CHICAGO — AFL-CIO delegates voted on Tuesday to nearly double spending to recruit new members, a day after two of its key unions severed ties to the labor federation complaining about declining membership.

Delegates representing some 50 unions and 10 million members passed a resolution that will devote $22.5 million to organizing efforts, up from $12.5 million last year.

The measure also asks affiliate unions to spend 30 percent of their annual budgets on organizing and promote mergers of smaller unions to increase leverage on employers.

Defections by the Teamsters and service workers’ unions on Monday siphoned more than 3 million members and $18 million in annual dues from the parent AFL-CIO’s $125 million budget.

“It will hurt us,” said AFL-CIO treasurer Richard Trumka said of the defection by the 1.4-million-member Teamsters and the 1.8-million-member Service Employees International Union.

Trumka said union leaders will meet in two weeks to figure out how to raise the money for the organizing drive.

Three smaller unions — the Laborers union, the United Food and Commercial Workers, and the United Farm Workers — had previously joined with the Teamsters and service workers in forming a group aimed at changing what leaders called the AFL-CIO’s antiquated approach.

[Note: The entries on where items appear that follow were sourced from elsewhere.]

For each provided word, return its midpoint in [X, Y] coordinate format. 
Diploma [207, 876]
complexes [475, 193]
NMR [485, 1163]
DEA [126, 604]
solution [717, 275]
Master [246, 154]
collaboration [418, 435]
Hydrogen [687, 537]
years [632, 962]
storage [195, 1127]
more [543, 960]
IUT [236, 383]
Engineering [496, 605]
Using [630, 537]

It was not clear whether the smaller unions would also leave the AFL-CIO during this week’s convention, a union spokesmen said.

The dissidents charge the AFL-CIO devotes too much of its resources to political lobbying and the central office.

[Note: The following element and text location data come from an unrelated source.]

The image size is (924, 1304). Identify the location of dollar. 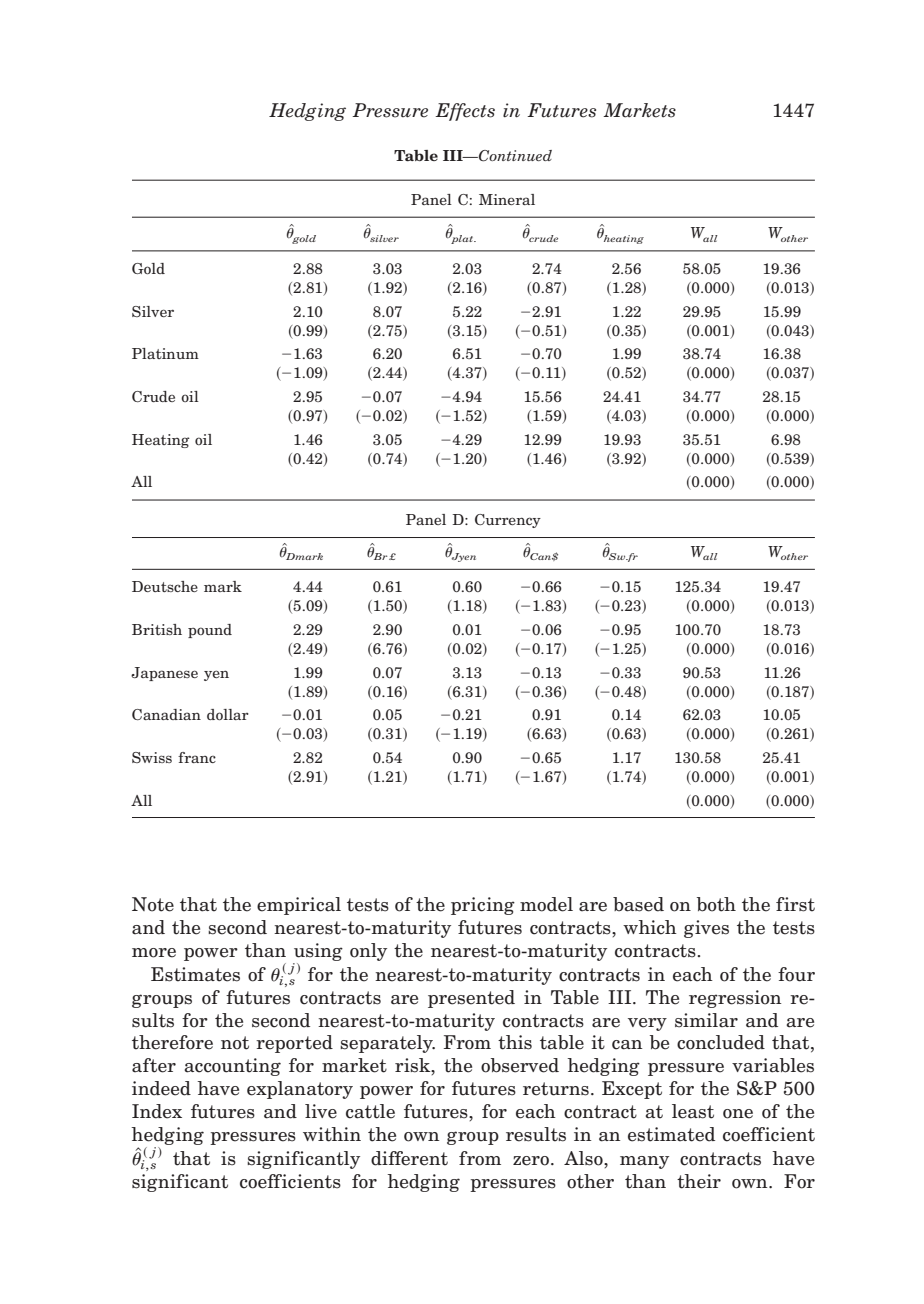
(228, 714).
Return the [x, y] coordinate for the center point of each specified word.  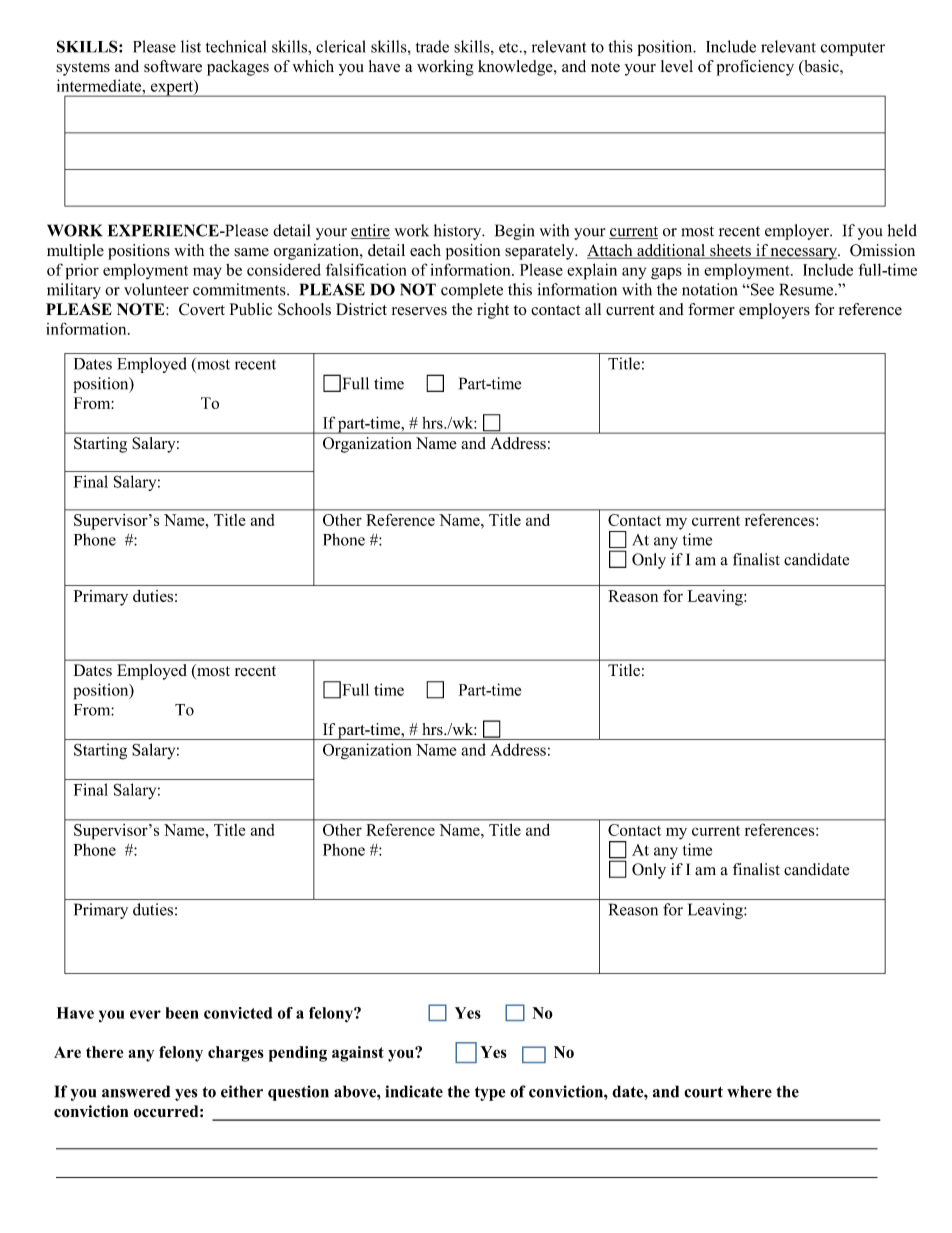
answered [136, 1091]
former [711, 309]
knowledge [516, 68]
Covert [202, 309]
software [173, 66]
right [493, 311]
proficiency [755, 68]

Leaders of the two breakaway unions pledged to use more resources to organize and enroll workers.

“We should expect to see more organizing from those groups inside the AFL-CIO and those outside,” said Mike Asensio, a labor relations lawyer from Columbus, Ohio. “There will be a lot of competition and resources put out to go after nonunion employees.”

The internal rift comes amid what some analysts perceive as labor’s waning influence in both the workplace and the voting booth and uncertainty about the direction of the labor movement.

“This is good news for the corporations and political conservatives,” said Harvard University economist James Medoff. “A divided labor movement is a weaker labor movement and employers know this very well.”

But other labor analysts said the split could spark competition for union membership and revive the declining labor movement.

The AFL-CIO, led by John Sweeney, has condemned the dissidents’ departures at a time when organized labor feels under siege by what it views as an unfriendly Republican

administration and Republican-dominated Congress.

Since Sweeney assumed leadership of the federation in 1995, union membership has fallen from 15.5 percent of the U.S. work force to 12.5 percent. Reasons for the decline include the rise of anti-union giants such as Wal-Mart and the moving of jobs overseas.